To promote health and racial equity in Medicare, Congress must limit out-of-pocket costs
President Biden and Democrats in Congress intend to improve benefits for Americans with Medicare. Lowering drug costs and adding vision, hearing and dental benefits, as planned, would be a tremendous help. To ensure everyone with Medicare benefits from these improvements, Congress also needs to limit their out-of-pocket costs.
Medicare already gets high marks for guaranteeing coverage to virtually everyone 65 and older and people with disabilities. Unlike employer coverage, which comes and goes when people move in and out of work, Medicare is always there. It provides health security.
The true test of good health insurance is how well it works when people most need it. Do out-of-pocket costs keep people — especially poor and sick people — from getting necessary care? On that metric, Medicare fails its most vulnerable members.
Traditional Medicare, government-administered public health insurance, places no maximum on out-of-pocket spending. In this regard, it is an outlier, putting our nation’s parents and grandparents at extreme financial risk if they develop a costly condition and don’t have supplemental coverage that limits their costs. Medicare Advantage, private health plans for people with Medicare, employer coverage, and health plans offered in the state exchanges all have an out-of-pocket cap.

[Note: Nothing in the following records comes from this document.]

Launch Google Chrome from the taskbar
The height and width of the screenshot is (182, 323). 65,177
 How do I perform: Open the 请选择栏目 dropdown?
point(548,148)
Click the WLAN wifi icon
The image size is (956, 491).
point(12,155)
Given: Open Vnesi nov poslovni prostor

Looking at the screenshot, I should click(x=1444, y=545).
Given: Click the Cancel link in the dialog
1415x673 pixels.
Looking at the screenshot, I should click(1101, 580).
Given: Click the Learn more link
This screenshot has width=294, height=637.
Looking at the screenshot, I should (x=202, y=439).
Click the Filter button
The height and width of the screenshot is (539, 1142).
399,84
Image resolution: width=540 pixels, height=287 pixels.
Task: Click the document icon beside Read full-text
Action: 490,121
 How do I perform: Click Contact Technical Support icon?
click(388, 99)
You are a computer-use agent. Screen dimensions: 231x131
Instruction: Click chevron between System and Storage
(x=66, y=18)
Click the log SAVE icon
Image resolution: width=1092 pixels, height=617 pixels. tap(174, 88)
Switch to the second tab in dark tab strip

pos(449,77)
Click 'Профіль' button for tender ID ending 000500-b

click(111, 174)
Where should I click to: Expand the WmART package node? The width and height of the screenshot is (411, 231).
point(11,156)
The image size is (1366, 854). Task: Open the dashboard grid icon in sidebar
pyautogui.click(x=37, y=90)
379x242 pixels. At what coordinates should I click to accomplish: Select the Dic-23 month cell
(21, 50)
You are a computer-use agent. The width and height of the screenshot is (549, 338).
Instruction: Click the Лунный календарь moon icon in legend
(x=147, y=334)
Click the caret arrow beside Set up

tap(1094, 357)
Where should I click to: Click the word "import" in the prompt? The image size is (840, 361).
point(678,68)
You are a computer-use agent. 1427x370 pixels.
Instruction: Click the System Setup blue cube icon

People tend not to think about their costs once they have health insurance, but financial barriers kill. They can create a roadblock to life-saving care. They also promote inequities, jeopardizing access to care for people who can’t afford deductibles and co-pays.
Limiting people’s inpatient and outpatient health care costs in traditional Medicare would go a long way to ensuring everyone with Medicare can get the care they need. Congress recognizes the need for legislation that would cap out-of-pocket drug costs for people with Medicare. Why not out-of-pocket medical and hospital costs as well?
A new report from the Kaiser Family Foundation finds that people in fair or poor health and people with modest annual incomes face cost-related issues getting health care with Medicare. They delay or forgo care because of the cost, or they face challenges paying medical bills. This should come as no surprise. Half of people with Medicare have annual incomes under $30,000.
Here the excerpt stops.